▶ Task brief: Look at each line below and tally those holding "size"; answer with that figure and nothing else.
- Opening Delimiter -
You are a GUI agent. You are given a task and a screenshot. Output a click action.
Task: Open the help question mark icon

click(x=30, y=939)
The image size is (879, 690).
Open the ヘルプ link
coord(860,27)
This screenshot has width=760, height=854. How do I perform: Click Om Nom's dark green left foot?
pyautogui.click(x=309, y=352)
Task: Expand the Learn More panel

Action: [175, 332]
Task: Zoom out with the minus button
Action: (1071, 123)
- Closing Delimiter -
- Opening Delimiter -
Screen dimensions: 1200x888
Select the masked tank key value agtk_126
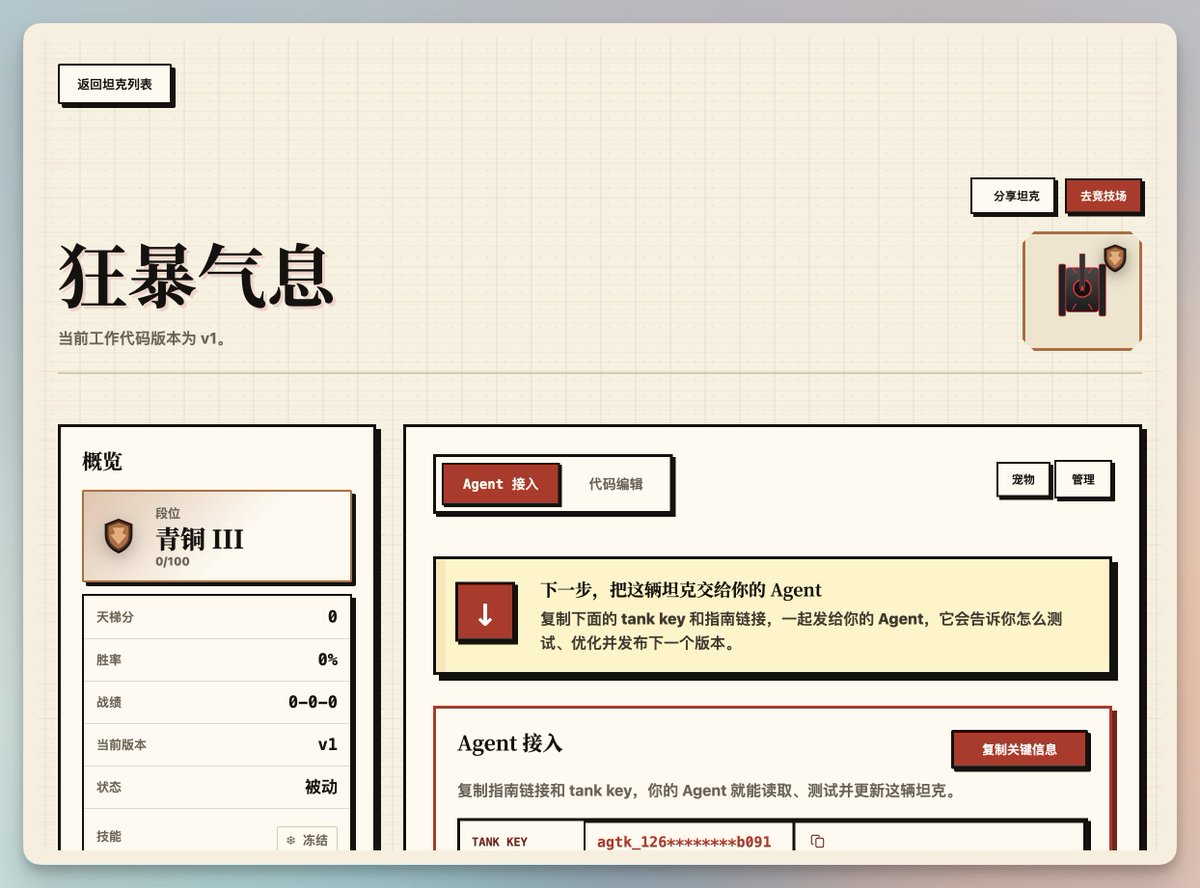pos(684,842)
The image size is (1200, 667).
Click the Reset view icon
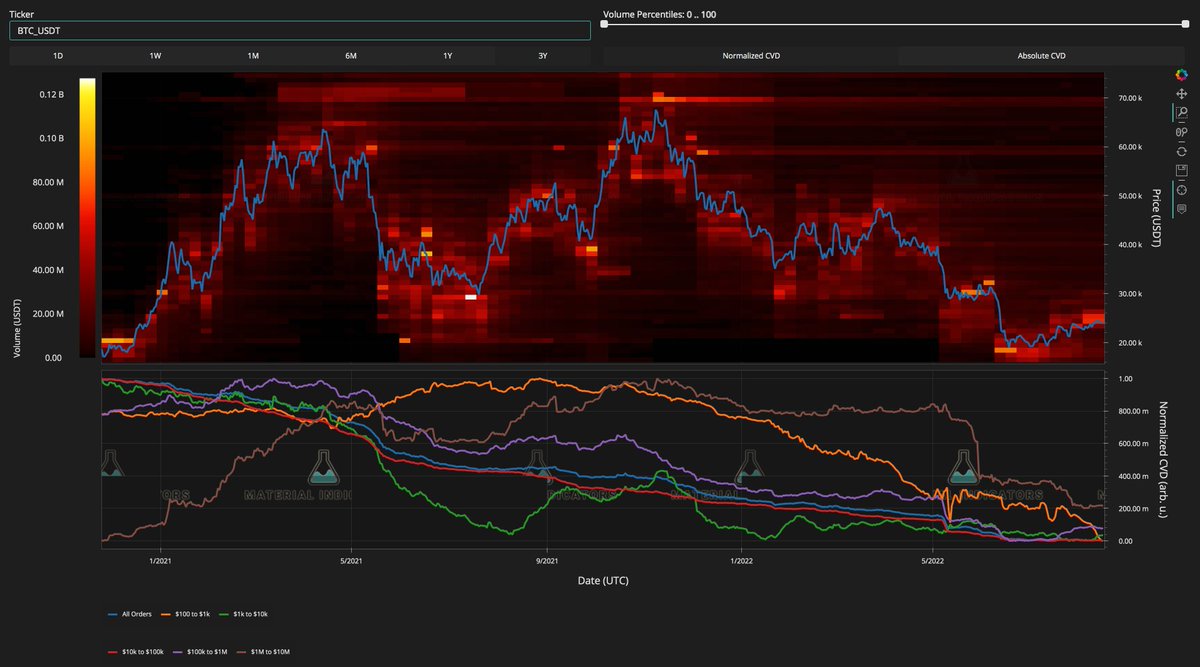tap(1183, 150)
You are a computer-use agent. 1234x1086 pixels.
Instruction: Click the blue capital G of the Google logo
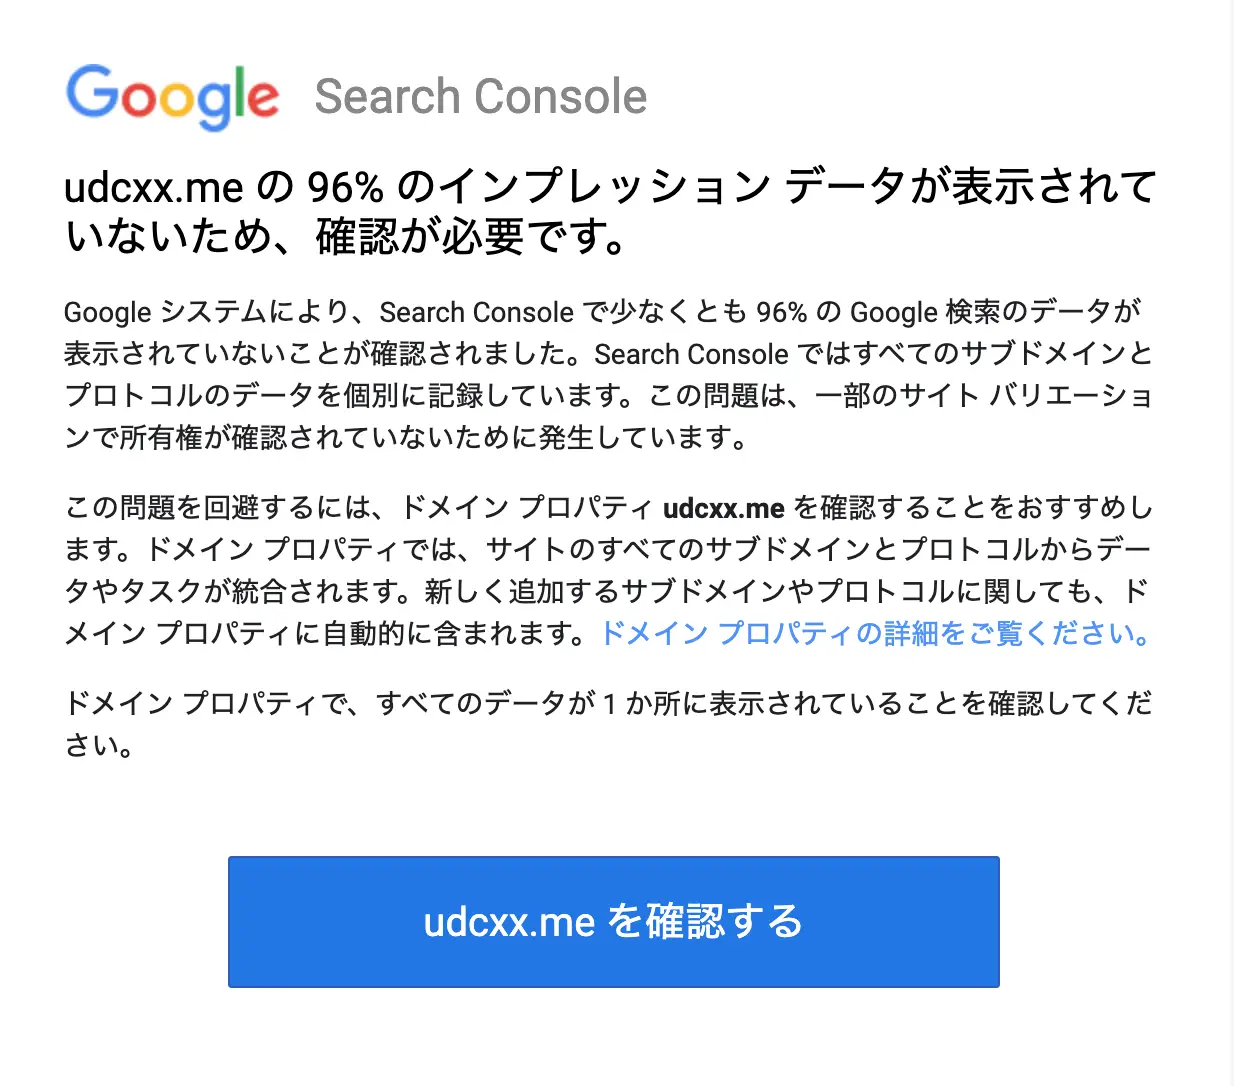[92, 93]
- Closing Delimiter -
▶ Solution to this exercise: 2